Texto fornecido
□ □ □ □ □

O passo obrigatório: A análise do arsênio inorgânico

A legislação brasileira, através da RDC Nº 722/2022 da ANVISA, é precisa e alinhada à melhor ciência. Ela determina que, se um resultado de “arsênio total” for alto, é obrigatório realizar um segundo ensaio para quantificar apenas a forma INORGÂNICA. É este segundo resultado que valida a segurança do produto.

Dados oficiais do Mapa confirmam a segurança do pescado

Para encerrar a discussão com fatos, basta consultar os dados da autoridade competente no Brasil, o Ministério da Agricultura e Pecuária e Abastecimento (Mapa). O Mapa, em alinhamento com as diretrizes de recomendação da OMS, e atento ao verdadeiro problema de cunho sanitário (arsênio inorgânico), normatiza seus controles de resíduos e contaminantes através da IN Nº 9/2019. Com resultados claros do seu programa oficial, o Plano Nacional de Controle de Resíduos e Contaminantes (PNCRC) de 2024, apresenta evidências definitivas.

Resultados oficiais para arsênio em pescado (PNCRC 2024):

Pescado de cultivo: 58 amostras analisadas. Resultado: 100% CONFORME. 

Camarão de cultivo: 56 amostras analisadas. Resultado: 100% CONFORME.  

Pescado de captura: 33 amostras analisadas. Resultado: 100% CONFORME.

Em um total de 147 amostras coletadas e analisadas sob o mais rigoroso controle oficial do governo, NENHUMA apresentou não conformidade para arsênio.

Da mesma forma, os relatórios de monitoramento conduzidos pelo Mapa nos últimos cinco anos evidenciaram um índice de conformidade de 100% em relação à presença de arsênio inorgânico em pescado, confirmando de forma consistente a ausência de risco sanitário associado a esse contaminante.

Referência: Resultados do Plano Nacional de Controle de Resíduos e Contaminantes – PNCRC 2024. (MAPA, 2024).

Portanto, a ciência demonstra que o arsênio do mar é inofensivo. A legislação brasileira possui um método claro para avaliar o risco real. E, mais importante, os dados oficiais do Mapa comprovam que o pescado comercializado no país é seguro quanto aos níveis de arsênio.

□ □ □ □ □

Material fornecido
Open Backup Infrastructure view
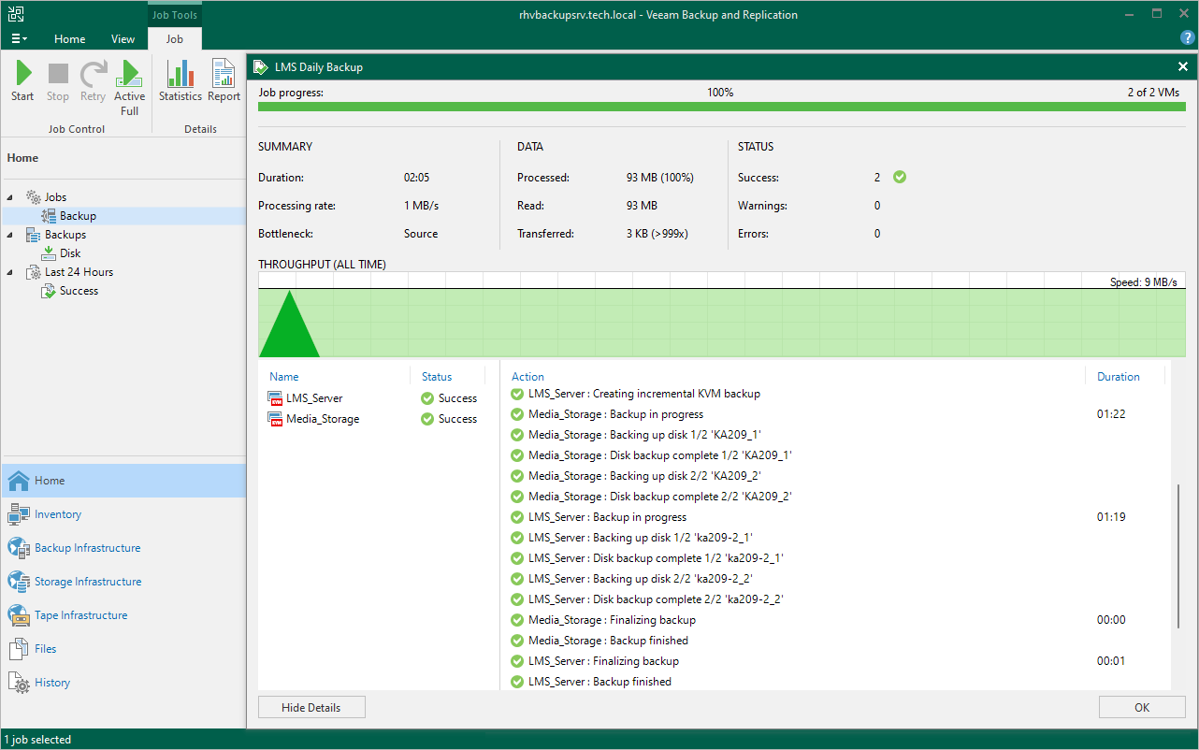 (x=87, y=548)
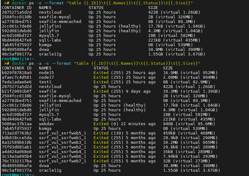
Task: Click the node15 container name
Action: tap(47, 73)
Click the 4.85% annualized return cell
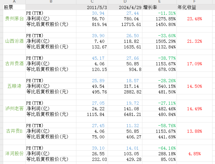The height and width of the screenshot is (164, 215). click(x=194, y=153)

□ □ □ □ □

Tarefa a realizar
Reproduza sem alterações o trecho do texto sobre arsênio no pescado que começa nas palavras "Resultados oficiais para" e termina logo após "33 amostras analisadas. Resultado: 100% CONFORME.".

Resposta abaixo
Resultados oficiais para arsênio em pescado (PNCRC 2024):

Pescado de cultivo: 58 amostras analisadas. Resultado: 100% CONFORME. 

Camarão de cultivo: 56 amostras analisadas. Resultado: 100% CONFORME.  

Pescado de captura: 33 amostras analisadas. Resultado: 100% CONFORME.